= TO BE DONE =
Reproduce the stretch of the mountain-biking blog text from "Trailside Sobriety Checkpoint" through "Voids iPod Warranty…really)", word for word.

Trailside Sobriety Checkpoint
At first glance the single track looks plush.  The trail system very well marked and it wont be torn up by ATV tracks.  All systems go!  Then…wait…what?  Dammit!  One of our readers sure the hell picked the wrong trail to bring the Camelback with the martini shaker and bottle of Grey Goose inside.  Either this trail is in a dry county or James Bond and comedienne Chelsea Handler are not allowed shred here.  Cheers!

Monday, August 16, 2010

There’s An iSensor For That. (Sweat Voids iPod Warranty…really)

I thought I struck upon sheer iGenius.  Riding in this heat, I prefer to ride with my jersey unzipped with a thin base layer underneath.  If you like to use an iPod and do this, you run into an iKunundrum.  With the jersey zipped, the iHeadphone Cord is long enough to make it out and around the jersey pocket to your noggin, but with the jersey open, the iCord is not quite long enough and tends to tug at your ears when the jersey flaps in the wind.  My stroke of iGenius was to tuck the iPod Nano under my base layer on my shoulder blade.  I know!  I started singing the Homer Simpson song.  “I am so smart…s-m-r-t…I mean s-m-A-r-t!”  That was until sweat, detected by the iSensor, damaged my Nano and voided the warranty.  Really Seth and Amy?


With the Nano on my shoulder blade, it worked iAwesome.  In a riding position, the iPod rested flat; there was plenty of cord and no tug at the ears.  I tucked the excess cord in the back of my jersey.  The Nano is light and flat and after a warm up, I didn’t even notice it was there.  Guinness Brilliant!

= SOURCE MATERIAL =
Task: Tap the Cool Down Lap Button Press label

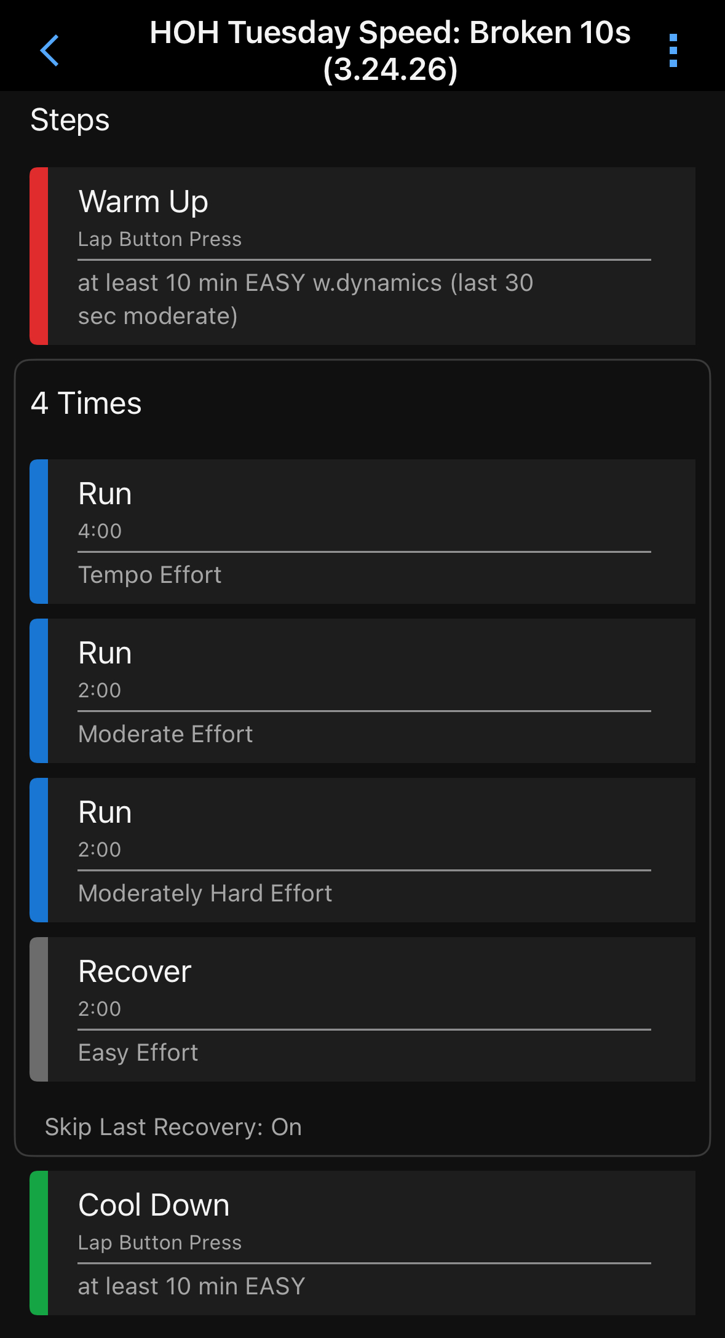Action: [160, 1243]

= ANSWER TO THE PROBLEM =
Trailside Sobriety Checkpoint
At first glance the single track looks plush.  The trail system very well marked and it wont be torn up by ATV tracks.  All systems go!  Then…wait…what?  Dammit!  One of our readers sure the hell picked the wrong trail to bring the Camelback with the martini shaker and bottle of Grey Goose inside.  Either this trail is in a dry county or James Bond and comedienne Chelsea Handler are not allowed shred here.  Cheers!

Monday, August 16, 2010

There’s An iSensor For That. (Sweat Voids iPod Warranty…really)